With recent advances in MS‐based proteomics, studies on protein‐protein interactions by Co‐IP from C. elegans extracts are becoming commonplace 13, 14. Early large‐scale proteome analyses in worms were largely focused on improving genome annotation and provided limited quantitative information about protein abundance 15, 16. More recently, quantitative C. elegans proteomic approaches using stable isotope 17, 18, 19 and chemical labeling 20 have been established and used for global proteomics studies on biological responses. These studies can leverage the wide array of existing information and resources available to the C. elegans community to direct follow‐up studies based on protein‐based discoveries.

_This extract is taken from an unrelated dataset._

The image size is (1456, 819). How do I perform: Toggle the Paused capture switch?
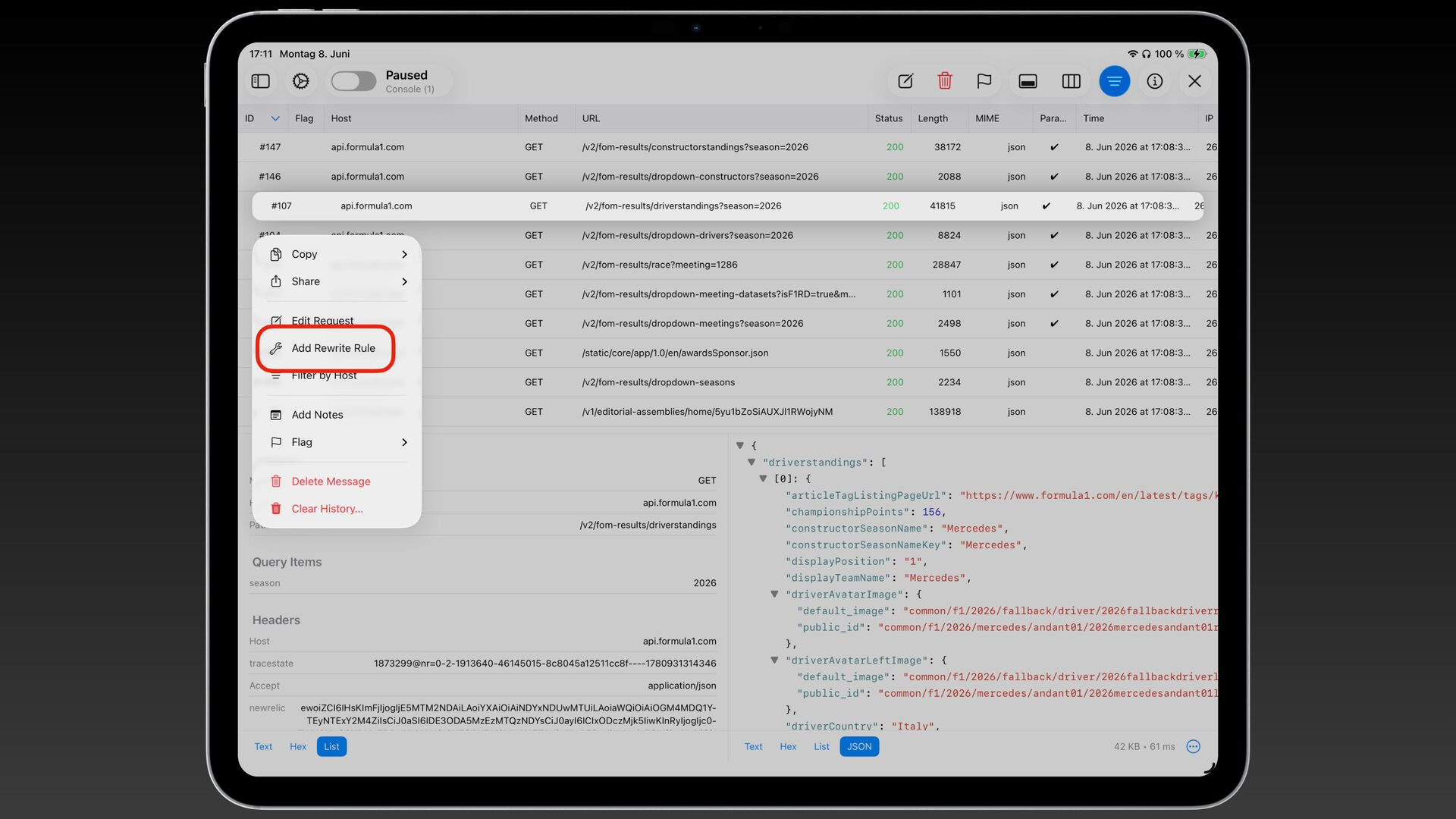pyautogui.click(x=353, y=81)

In this study, we report a workflow for micro‐proteomics analyses in C. elegans, identifying ∼3000 proteins from single adult worms and quantifying their expression levels across a dynamic range of ∼6 orders of magnitude, detecting inter‐individual fluctuations of protein expression levels.

2. Materials and methods

2.1. C. elegans strains and maintenance

N2 Bristol was used as the wild‐type strain. Worms were maintained at 20°C on nematode growth medium (NGM) plates seeded with E. coli strain OP50.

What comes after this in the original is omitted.